Period 2: a release period. This is carried out by asking the patient to stop bearing down, or alternatively, by releasing the fist pressure on the abdomen. It also comprises two phases:

This normal hemodynamic response to Valsalva can be quite altered in congestive heart failure.

122 How good is Valsalva for detecting congestive heart failure?

Very good. Valsalva has excellent specificity and sensitivity (90–99% and 70–95%, respectively) for detecting left ventricular dysfunction, either systolic or diastolic. It also has significant likelihood ratios (both negative and positive—the latter being 7.6). To perform the test, inflate the blood pressure cuff 15   mmHg above the patient’s resting systolic pressure, and then maintain this value throughout the 10 seconds of strain and the 30 seconds of release. While doing so, auscultate over the brachial artery, looking for Korotkoff’s sounds. When the patient starts straining, a normal response consists of an initial increase in systolic pressure with clear-cut sounds (phase I); this is then followed by a drop in systolic pressure with disappearance of sounds (phase II) and then, after release of straining, by an overshooting in pressure with reappearance of sounds (phase IV). Note that Korotkoff’s sounds should always be heard during phase I. If not, the patient has failed to adequately increase intrathoracic pressure. Patients with heart failure have instead a quite different response: they either maintain sounds throughout the entire 40 seconds of the maneuver (as a result of an increase in systolic pressure that matches the increase in intrathoracic pressure—square wave response), or they fail to gain them back after strain release (because of the failing ventricle’s inability to produce a systolic pressure overshoot after the hypotension induced by straining—absent overshoot). In fact, the degree of overshoot is directly related to left ventricular ejection fraction, and thus provides a marker for systolic dysfunction. Note, however, that an abnormal Valsalva response may also reflect high filling pressures (and thus provide a marker for diastolic dysfunction).

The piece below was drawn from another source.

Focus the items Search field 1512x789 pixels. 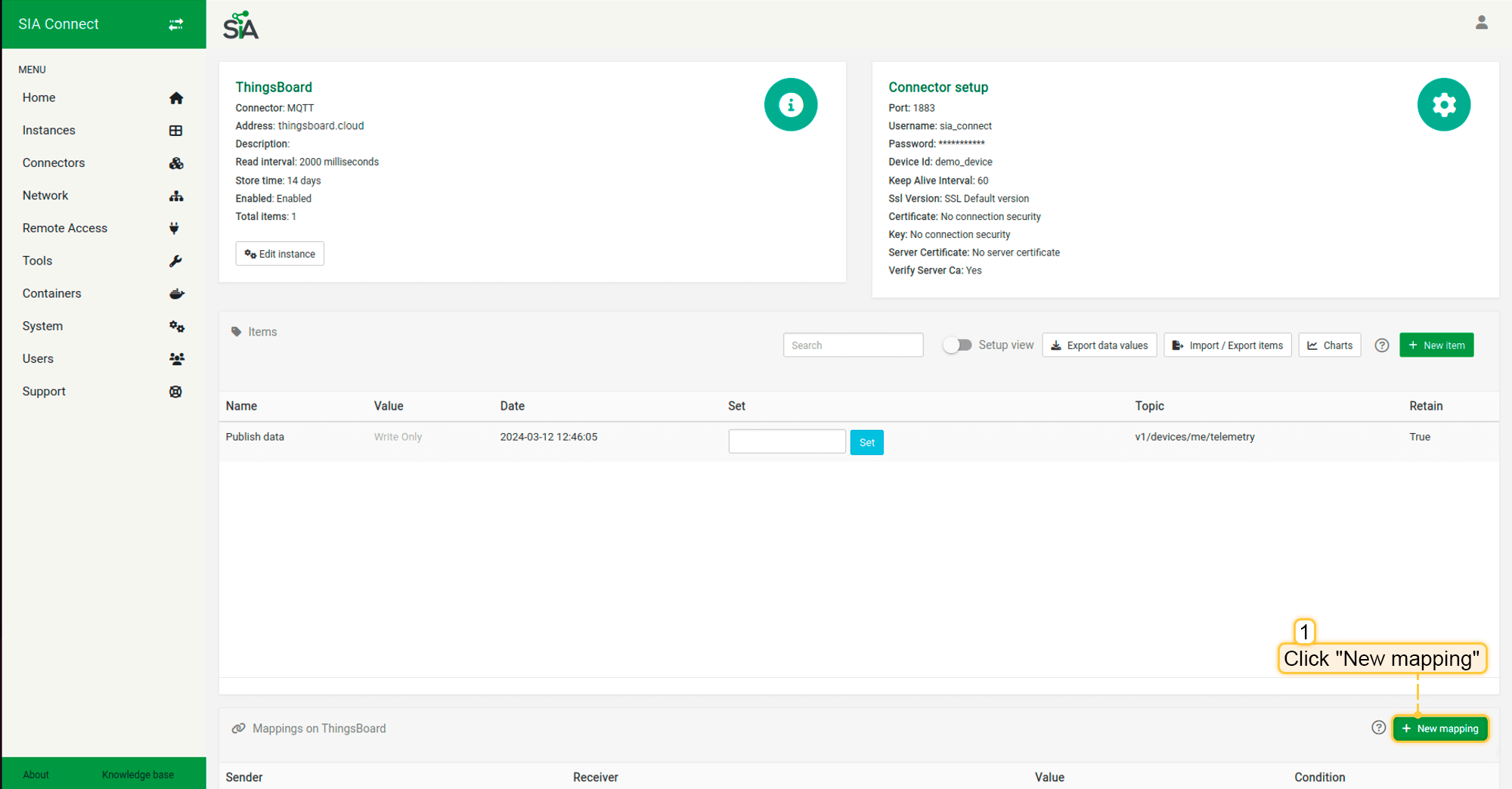pos(853,345)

123 In addition to an abnormal Valsalva response, are there other findings that might diagnose congestive heart failure (CHF)?

Yes, and they involve most of the five “fingers” of the cardiovascular exam (see Chapter 20, Cardiovascular Examination). On the venous side, for example, the presence of either end-inspiratory crackles or distended neck veins has high specificity (90–100%) but low sensitivity (10–50%) for increased left-sided filling pressure due to either systolic or diastolic dysfunction. Of these two signs, only an elevated jugular venous pressure has a significant positive likelihood ratio (3.9). Positive abdominojugular reflux has equally high specificity, but better sensitivity (55–85%), and an even stronger likelihood ratio (8.0). S3 gallop, downward and lateral displacement of the apical impulse, and peripheral edema also have high specificity (>95%) but low sensitivity (1–40%) for elevated diastolic filling pressures; of them, only the S3 and the displaced apical impulse have a positive likelihood ratio (5.7 and 5.8, respectively). Given their negative likelihood ratios, only an absent abdominojugular reflux and an abnormal Valsalva response argue against the presence of high filling pressures. Finally, S4 has high sensitivity (71%), but low specificity (50%), and nonsignificant likelihood ratios.